I got that goin' for me
Joined
Mar 6, 2004
Posts
299
What a terrible outbreak of twisters this weekend! From the midwest now moving east.

Makes me wonder. What altitude do most tornadoes reach? It can't be more than a few hundred feet. Therefore, if for some God aweful reason you're flying above one, what conditions will exist? Must be some really scary shear.

Any thoughts, or hopefully not, experiences?
 
Did some browsing and found out the funnel extends from the base of the storm, usually from a wall cloud. My guess is anywhere from a few hundred to a thousand feet or so above the ground. However, the rotation of the air in the storm can extend very high into the atmosphere.

Lots of tornado warnings today in my neck of the woods. Saw some impressive looking wall clouds and saw my first funnel clouds. Was under the storm looking up (prior to rain falling) and could see the clouds rotating in a counterclockwise direction. It was exciting and a little nerve racking at the same time.

Just had a mean squall line move through. The worst is finally past us.
 
I would say that a Tornado would extend many thousands of feet into the storm...

Since Tornado's are typically spawned from Super Cell Thunderstorms which develop within Mesoscale Convective Complex's (Ever see "Meso" on a Radar Summary Chart?) I don't think you'd ever happen to find yourself flying above a tornado... The storms typically have precipitation echo's in excess of 50,000 ft (usually 60,000 ft)...
 
The idea, if I remember from my metro days in college, is the the horizontal rotating air gets bent vertically (possibly by friction with the ground). I don't think the funnel exists vertically for more than a few hundred feet, but upper air conditions usually suck just as bad (ummm maybe literally).

Did you have your camera when you were under the rotating cell? I have always wanted to see that. I live in Florida, and we don't get much tornadoes (my bad... we are actually under a Tornado watch currently). I always fly with my camera, but on a no fly day, I saw a water spout over Pensacola Beach, with no camera in hand.
 
Hmmm, gotta love them tornado's. However, living in Oklahoma, they are a very common occurence between May and July with May being the peek season.

So far so good this year. Haven't been hit yet. **CENSORED****CENSORED****CENSORED****CENSORED** sirens are always going off.

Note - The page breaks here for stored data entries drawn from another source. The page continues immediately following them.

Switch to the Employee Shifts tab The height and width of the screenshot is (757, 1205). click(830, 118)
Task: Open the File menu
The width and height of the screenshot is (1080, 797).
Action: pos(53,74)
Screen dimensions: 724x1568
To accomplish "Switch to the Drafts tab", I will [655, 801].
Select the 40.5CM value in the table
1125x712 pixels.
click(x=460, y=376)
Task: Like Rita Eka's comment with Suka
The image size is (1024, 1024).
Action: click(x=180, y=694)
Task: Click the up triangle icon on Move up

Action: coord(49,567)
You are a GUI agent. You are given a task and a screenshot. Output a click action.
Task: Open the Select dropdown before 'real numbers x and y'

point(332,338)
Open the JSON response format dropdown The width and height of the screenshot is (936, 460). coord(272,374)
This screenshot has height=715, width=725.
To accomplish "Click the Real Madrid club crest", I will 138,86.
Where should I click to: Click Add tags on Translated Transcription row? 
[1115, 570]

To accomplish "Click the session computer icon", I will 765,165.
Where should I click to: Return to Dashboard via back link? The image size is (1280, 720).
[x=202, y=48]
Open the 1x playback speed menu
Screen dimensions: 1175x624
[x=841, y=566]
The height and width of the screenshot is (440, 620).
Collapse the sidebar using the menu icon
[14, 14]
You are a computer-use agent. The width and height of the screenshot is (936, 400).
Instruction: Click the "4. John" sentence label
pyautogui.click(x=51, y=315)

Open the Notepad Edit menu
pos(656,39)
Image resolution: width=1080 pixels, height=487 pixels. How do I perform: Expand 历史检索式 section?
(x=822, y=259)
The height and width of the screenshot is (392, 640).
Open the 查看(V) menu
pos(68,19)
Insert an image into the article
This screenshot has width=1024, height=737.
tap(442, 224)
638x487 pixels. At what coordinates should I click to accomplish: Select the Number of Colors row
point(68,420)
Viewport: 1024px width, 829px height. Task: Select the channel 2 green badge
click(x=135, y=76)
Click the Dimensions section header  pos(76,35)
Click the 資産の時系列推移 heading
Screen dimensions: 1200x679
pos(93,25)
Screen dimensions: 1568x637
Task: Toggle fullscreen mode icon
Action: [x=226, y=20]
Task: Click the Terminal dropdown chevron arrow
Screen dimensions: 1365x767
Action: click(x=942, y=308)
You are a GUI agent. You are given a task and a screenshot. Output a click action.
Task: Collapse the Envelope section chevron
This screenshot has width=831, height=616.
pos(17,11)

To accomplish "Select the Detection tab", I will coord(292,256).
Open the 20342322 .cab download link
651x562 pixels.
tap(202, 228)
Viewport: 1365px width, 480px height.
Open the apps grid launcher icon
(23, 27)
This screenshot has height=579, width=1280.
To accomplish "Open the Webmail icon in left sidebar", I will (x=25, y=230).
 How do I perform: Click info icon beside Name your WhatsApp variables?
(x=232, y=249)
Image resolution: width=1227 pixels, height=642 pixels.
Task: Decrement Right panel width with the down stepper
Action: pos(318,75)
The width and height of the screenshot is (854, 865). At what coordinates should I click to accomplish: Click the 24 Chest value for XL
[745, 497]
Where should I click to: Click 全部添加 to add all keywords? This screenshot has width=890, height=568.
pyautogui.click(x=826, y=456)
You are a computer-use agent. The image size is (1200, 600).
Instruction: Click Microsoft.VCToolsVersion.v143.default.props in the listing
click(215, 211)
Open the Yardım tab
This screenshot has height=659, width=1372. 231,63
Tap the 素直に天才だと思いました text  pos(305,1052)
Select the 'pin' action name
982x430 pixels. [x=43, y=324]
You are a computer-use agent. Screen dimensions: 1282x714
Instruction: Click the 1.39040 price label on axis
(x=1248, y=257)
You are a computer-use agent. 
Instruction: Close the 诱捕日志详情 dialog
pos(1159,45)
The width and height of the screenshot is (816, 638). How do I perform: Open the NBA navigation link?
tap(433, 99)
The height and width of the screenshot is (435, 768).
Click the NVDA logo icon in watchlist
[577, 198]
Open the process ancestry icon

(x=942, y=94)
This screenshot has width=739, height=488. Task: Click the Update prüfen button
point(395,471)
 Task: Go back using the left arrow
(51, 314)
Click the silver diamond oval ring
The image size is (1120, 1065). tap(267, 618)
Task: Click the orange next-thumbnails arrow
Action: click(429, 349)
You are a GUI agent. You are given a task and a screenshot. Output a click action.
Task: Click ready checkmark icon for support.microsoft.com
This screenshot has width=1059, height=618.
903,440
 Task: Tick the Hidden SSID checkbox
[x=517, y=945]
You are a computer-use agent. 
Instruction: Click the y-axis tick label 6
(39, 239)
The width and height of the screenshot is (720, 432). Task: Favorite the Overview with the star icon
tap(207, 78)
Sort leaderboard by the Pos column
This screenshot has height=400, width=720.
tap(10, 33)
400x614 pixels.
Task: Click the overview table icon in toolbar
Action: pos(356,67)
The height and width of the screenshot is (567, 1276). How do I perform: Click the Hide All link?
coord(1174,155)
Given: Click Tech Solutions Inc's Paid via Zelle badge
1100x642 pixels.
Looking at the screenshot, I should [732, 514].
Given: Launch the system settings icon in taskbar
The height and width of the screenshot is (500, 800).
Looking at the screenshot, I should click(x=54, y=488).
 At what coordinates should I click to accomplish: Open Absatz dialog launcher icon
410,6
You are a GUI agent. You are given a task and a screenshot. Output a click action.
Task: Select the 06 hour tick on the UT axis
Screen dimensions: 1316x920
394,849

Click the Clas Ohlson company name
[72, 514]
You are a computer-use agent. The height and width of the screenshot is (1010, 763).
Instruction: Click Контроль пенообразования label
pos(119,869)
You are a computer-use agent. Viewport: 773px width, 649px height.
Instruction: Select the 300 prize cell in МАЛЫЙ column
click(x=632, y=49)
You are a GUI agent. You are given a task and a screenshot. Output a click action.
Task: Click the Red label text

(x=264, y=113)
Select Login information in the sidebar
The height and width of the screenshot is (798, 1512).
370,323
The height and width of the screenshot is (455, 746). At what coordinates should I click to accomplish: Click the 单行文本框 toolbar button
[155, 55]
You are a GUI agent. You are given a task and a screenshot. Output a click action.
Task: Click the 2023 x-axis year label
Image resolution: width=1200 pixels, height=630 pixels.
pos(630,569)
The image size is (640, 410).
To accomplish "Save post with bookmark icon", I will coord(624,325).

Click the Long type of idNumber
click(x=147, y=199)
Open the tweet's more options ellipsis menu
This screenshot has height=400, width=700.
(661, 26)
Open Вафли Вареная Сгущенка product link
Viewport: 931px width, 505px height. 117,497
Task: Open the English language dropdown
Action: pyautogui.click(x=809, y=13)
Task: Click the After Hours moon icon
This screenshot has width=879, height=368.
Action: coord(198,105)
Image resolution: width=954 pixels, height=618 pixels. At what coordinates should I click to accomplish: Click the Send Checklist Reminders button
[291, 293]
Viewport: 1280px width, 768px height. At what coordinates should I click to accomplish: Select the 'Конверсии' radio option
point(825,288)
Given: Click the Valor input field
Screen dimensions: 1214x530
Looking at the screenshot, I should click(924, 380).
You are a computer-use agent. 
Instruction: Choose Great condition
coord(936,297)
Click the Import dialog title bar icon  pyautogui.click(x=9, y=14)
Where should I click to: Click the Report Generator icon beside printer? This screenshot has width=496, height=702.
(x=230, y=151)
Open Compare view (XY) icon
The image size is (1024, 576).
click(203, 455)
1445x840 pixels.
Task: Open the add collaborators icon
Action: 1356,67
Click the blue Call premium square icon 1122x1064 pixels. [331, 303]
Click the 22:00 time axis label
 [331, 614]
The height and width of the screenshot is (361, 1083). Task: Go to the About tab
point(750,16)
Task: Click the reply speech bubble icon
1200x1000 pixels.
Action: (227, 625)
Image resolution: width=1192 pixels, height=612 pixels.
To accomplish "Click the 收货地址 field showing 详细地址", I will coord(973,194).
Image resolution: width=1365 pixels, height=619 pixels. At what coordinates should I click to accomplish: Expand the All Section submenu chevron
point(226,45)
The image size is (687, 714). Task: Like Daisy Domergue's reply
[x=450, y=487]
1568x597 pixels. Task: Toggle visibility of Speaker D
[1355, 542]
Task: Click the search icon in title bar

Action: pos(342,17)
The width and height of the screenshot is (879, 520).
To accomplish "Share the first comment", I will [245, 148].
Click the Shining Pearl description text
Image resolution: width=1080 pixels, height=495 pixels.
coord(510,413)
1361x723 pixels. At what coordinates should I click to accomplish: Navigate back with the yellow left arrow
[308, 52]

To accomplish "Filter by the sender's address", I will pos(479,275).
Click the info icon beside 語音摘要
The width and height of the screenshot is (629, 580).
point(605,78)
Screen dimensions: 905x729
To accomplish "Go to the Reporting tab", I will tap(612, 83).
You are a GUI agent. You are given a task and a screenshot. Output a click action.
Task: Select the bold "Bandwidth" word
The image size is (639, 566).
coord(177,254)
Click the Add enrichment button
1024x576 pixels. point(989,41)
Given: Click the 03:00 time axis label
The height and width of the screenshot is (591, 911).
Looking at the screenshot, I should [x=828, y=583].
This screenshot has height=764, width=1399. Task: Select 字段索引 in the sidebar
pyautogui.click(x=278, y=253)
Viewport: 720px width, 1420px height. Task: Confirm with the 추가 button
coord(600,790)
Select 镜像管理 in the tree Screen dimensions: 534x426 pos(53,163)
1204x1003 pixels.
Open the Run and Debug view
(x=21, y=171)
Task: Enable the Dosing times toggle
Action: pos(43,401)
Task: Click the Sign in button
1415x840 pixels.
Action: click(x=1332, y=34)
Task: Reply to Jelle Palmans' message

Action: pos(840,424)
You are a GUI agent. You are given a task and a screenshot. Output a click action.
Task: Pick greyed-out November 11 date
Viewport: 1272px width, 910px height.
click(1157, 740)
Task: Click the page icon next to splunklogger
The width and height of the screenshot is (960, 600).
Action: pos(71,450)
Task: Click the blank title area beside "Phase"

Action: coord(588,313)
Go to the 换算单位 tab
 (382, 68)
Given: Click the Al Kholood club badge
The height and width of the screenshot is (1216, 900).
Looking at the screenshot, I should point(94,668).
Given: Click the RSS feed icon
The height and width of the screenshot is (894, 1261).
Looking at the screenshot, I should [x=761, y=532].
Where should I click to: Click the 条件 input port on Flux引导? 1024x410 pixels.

If anyone living in Oklahoma and remember the F5 that hit south of OKC 4 or 5 years ago? Echo tops to 71,000.
 
328dude said:
Hmmm, gotta love them tornado's. However, living in Oklahoma, they are a very common occurence between May and July with May being the peek season.
It's all good with Gary England at the healm. :) :) :)
 
I live in ICT and man we have seen a few that have just missed us to the south and east. 7 yrs ago we had a small tornado about 1/4 mile west and north of us, took out some tree rows and twisted up a camper pretty good. I saw the Andover tornado that killed all those people several years ago. Took out a whole trailer park. We get 'em pretty often. I dodged three cells in my car two weeks ago that spawned several twisters, my wife was telling me when the coast was clear to keep driving and when to turn north and west off of hwy 54. Crazy I tell you.
 
Tornado altitude

What altitude do most tornadoes reach?
It really doesn't matter from the aviation perspective. The environment required to form the supercell necessary to create a tornado is nowhere you want to fly. It basically requires a lot of vertical motion in conjunction with large-scale wind shear. Sometimes these supercells can have echo tops at 65000 feet. Incredible amount of power.

Pretty cool picture showing the scale of a relatively small t-storm with a tornado.

http://dsc.discovery.com/convergence/tornado/anatomy/anatomy.html

StormTrack online newspaper for storm chasers; I used to be really into buying videos and such, wishing that I lived in the midwest. I've mellowed, though, and have decided I prefer flying in a place where t-storms aren't usually a concern (pacific northwest) and we average only one tornado a year in Washington state.